春の風は心地よいものであるが、忙しさの中で天気にさえ興味をなくし、当たり前のように流れる日常の中で感性を失いかけている自分に気付いてはっとすることが時折ある。昼間の青空、曇り空、雨模様の空、夜の星空、月の満ち欠けなど、ほんの数分の間にも空はその姿を変えてわれわれに何かを語り掛け、多くのことを思い起こさせてくれる。
かつて北部の離島勤務時代に、漁船での患者搬送を終え、島へ帰る船上から眺めた月の美しかったこと。船がさんご礁に座礁したことにも気付かず眠りこけて看護師と漁師にあきれられたこと。強風が吹きすさぶ夜に、知り合いのダイバーの新造船で搬送し、本島の港近くのブイに衝突して大事な船に穴を開けてしまい船長が家族に感謝されながら泣いていたこと。
そして、オーストラリアでの勤務時代は、キングエアー2000という固定翼で、工場の爆発事故で受傷した重症患者を搬送していた時に、機内から眺めた星空のきらめきが患者の命をつないでいるように思えたこと。ヘリで交通事故の現場へ着陸しようとして、強風に阻まれ降りられなかったこと。空が姿を変えるたびに、思い出を掘り起こしてくれる。ただ、その思い出は命懸けのものであることが多かった。
昨今、救急ヘリの活躍が注目されている。
この国も世界に遅れること三十年余りで、やっと航空機による患者搬送の重要性に気付きはじめた。どのような理由付けを行おうと、病院まで五〇―七〇キロ圏内の搬送でヘリコプターに勝るものはない。

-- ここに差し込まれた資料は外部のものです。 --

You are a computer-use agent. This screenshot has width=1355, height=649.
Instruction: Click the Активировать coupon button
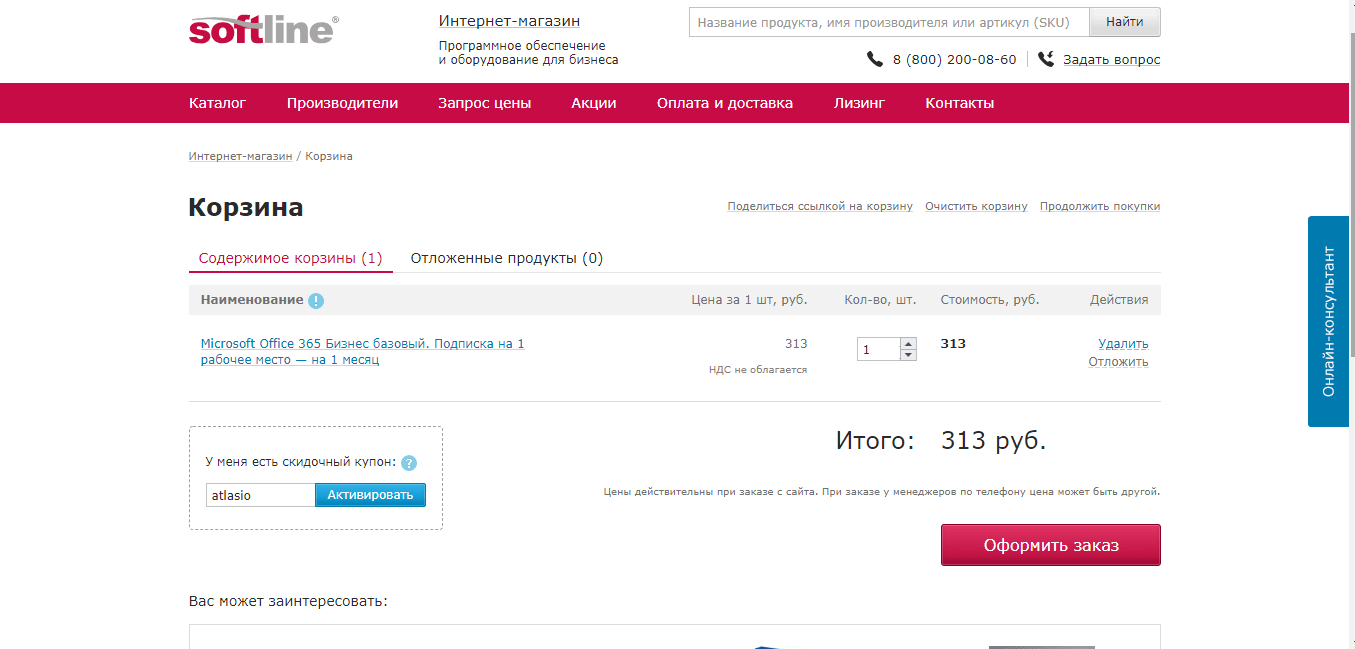point(370,495)
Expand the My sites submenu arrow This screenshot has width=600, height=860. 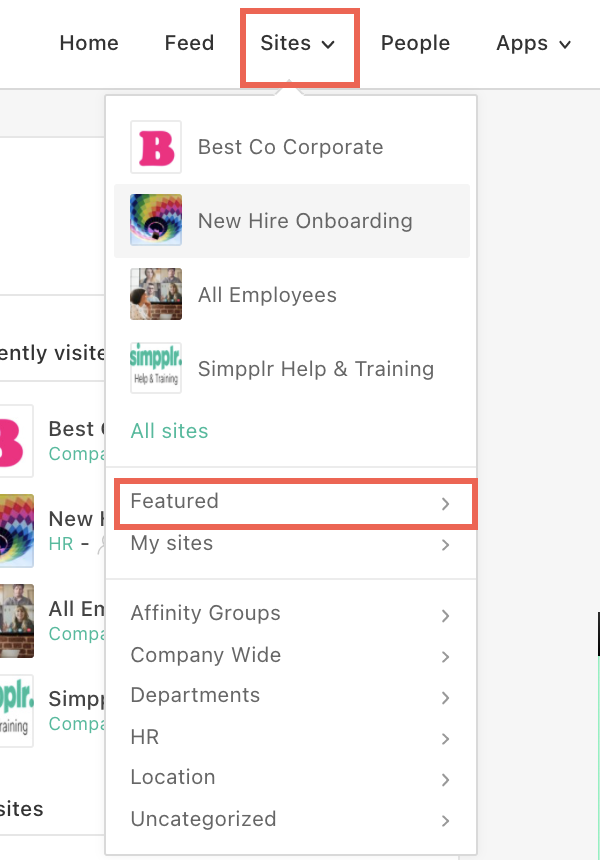(445, 545)
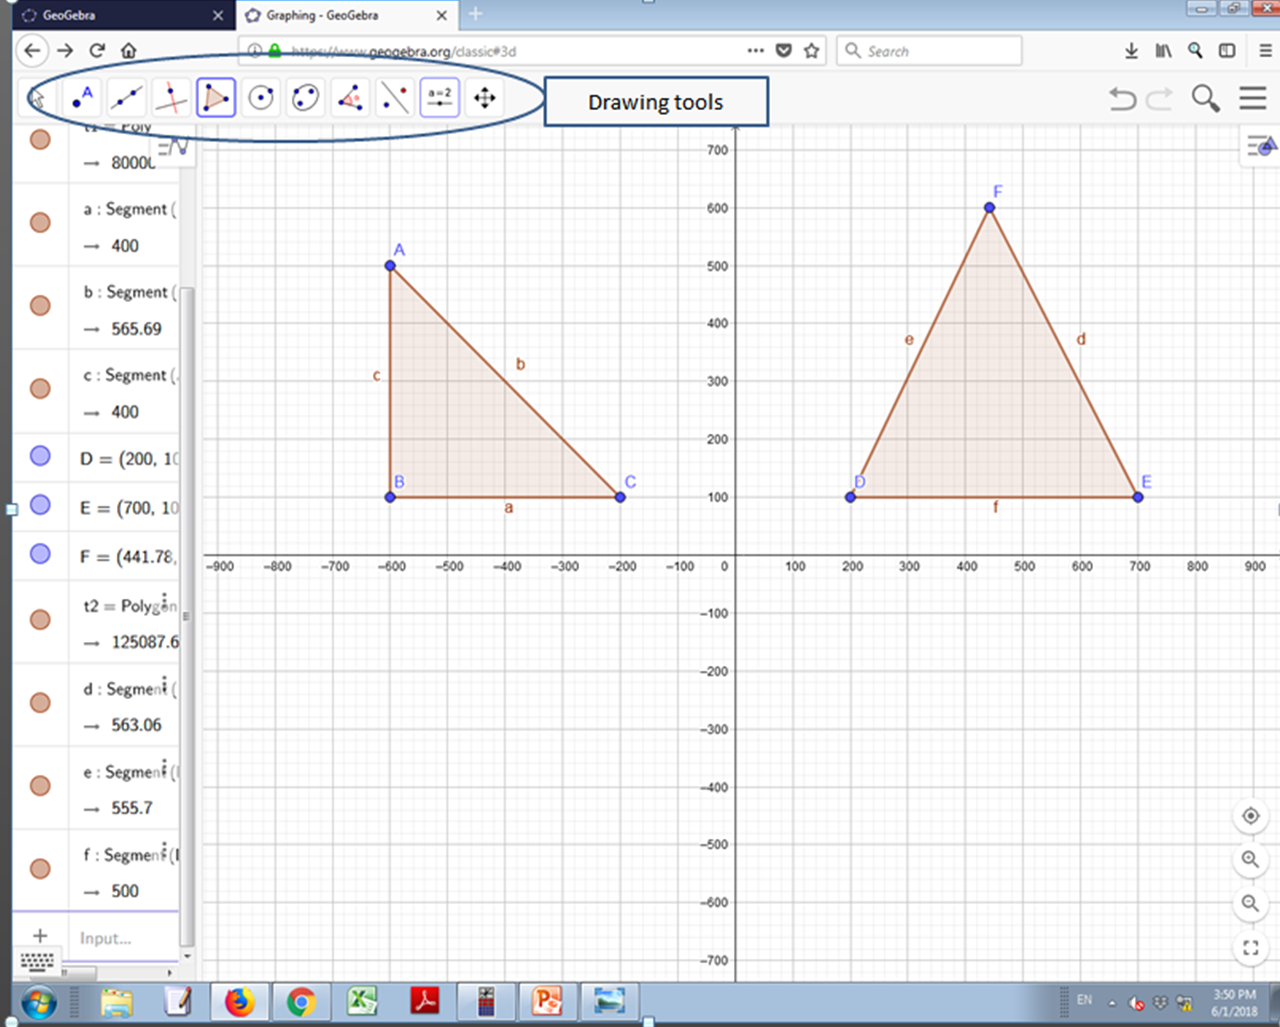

本島北部の伊平屋村、伊是名村、伊江村はもちろんのこと、国頭村、大宜味村、東村、本部町、今帰仁村の遠隔地では、本来は救える命を失ったり、軽症の患者さんを重症化させたりと、搬送に時間がかかるために十分な管理が行えない状態で救急病院へ搬送を余儀なくされている現状がある。
過去十年で救急救命士の行える医療行為や救急医の治療レベルは格段の進歩を遂げた。しかし、彼らでも決して変えることができなかったものがある。それは搬送時間である。この時間こそが、患者の救命や社会復帰への分かれ道となる。
今、救急ヘリを用いてこの時間の短縮が可能な時代が来ている。救える命を救うために全力を尽くすことがわれわれ、救急医療に従事する者の責務と考える。北部地区医師会では、四月から救急ヘリによる現場からの患者搬送を開始予定で、これにより本島北部の救急医療体制が改善され、一人でも多くの方のお役に立てればと願っている。
オーストラリアの友の言葉がある。「救わなければならない同胞がいて、搬送手段として救急車とヘリがある。君ならどうする。そう、ヘリだ。落ちることが怖くないかって。そりゃ怖いさ。当たり前だ。だが、陸の病院で働いていようと、ヘリで空にいようと自分の命を削って仕事をしていることに変わりはないだろ。落ちたら運がなかったとあきらめるさ」
風に乗り、雲を越えて飛んでいくヘリコプターを見上げる時に、いつもその友のことを思い出す。彼の言葉は、今でも私の中で生きている。